La célébration de cette année a aussi eu sa polémique. En janvier, La Presse a raconté que «certains trouvent que le gouvernement fédéral n’en fait pas beaucoup pour souligner l’événement, considérant les 5,2 millions $ consacrés au bicentenaire de la guerre de 1812», deuxième guerre entre la Grande-Bretagne et les Etats-Unis pendant laquelle une partie du Canada avait été envahie.

La Presse a ainsi relaté que «Roy Mayer, fondateur d’un groupe qui milite pour que le Jour du drapeau national du Canada devienne un congé férié, a écrit au premier ministre Stephen Harper [...] pour lui exprimer sa déception. [...] «Nous sommes le meilleur pays du monde et nous le savons [...] Pourquoi on ne fait rien pour notre drapeau, pour l’amour du ciel?»», a lancé le retraité.
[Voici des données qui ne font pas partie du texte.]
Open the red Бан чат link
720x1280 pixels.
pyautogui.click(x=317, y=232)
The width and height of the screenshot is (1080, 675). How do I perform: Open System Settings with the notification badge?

Un autre groupe basé en Ontario a fait part des mêmes regrets.

Les débats sur le drapeau sont anciens. Il est même «né dans la douleur», rappelle l’historien Gilles Laporte dans Le Devoir. Lorsqu’en 1945, le Canada anglophone s’est doté d’un premier emblème, le Red Ensign, «une pâle imitation de l’Union Jack anglais», les Québécois ont sèchement réagi en se dotant de leur fleurdelisé.

Nouvelle controverse en vue de 2017

Officiels et défenseurs du patrimoine auront encore l’occasion de s’écharper. En 2017, le pays fêtera les 150 ans de la Confédération. Le slogan («Fort. Fier. Libre.»), et le site, sont déjà sur orbite. Il y a quelques semaines, l’agence de presse nationale, reprise par Ici Radio-Canada, a noté que «les publicités pour promouvoir le 150e anniversaire du Canada ont coûté jusqu’à maintenant près de 12 millions de dollars aux contribuables [...]».

Parmi d’autres, un député libéral a fulminé contre ces dépenses, jugées comme de l’autopromotion: «C’est un gouvernement manipulateur. Ils brouillent la frontière entre l’information gouvernementale et les publicités partisanes.» Il reste encore deux ans avant la fête.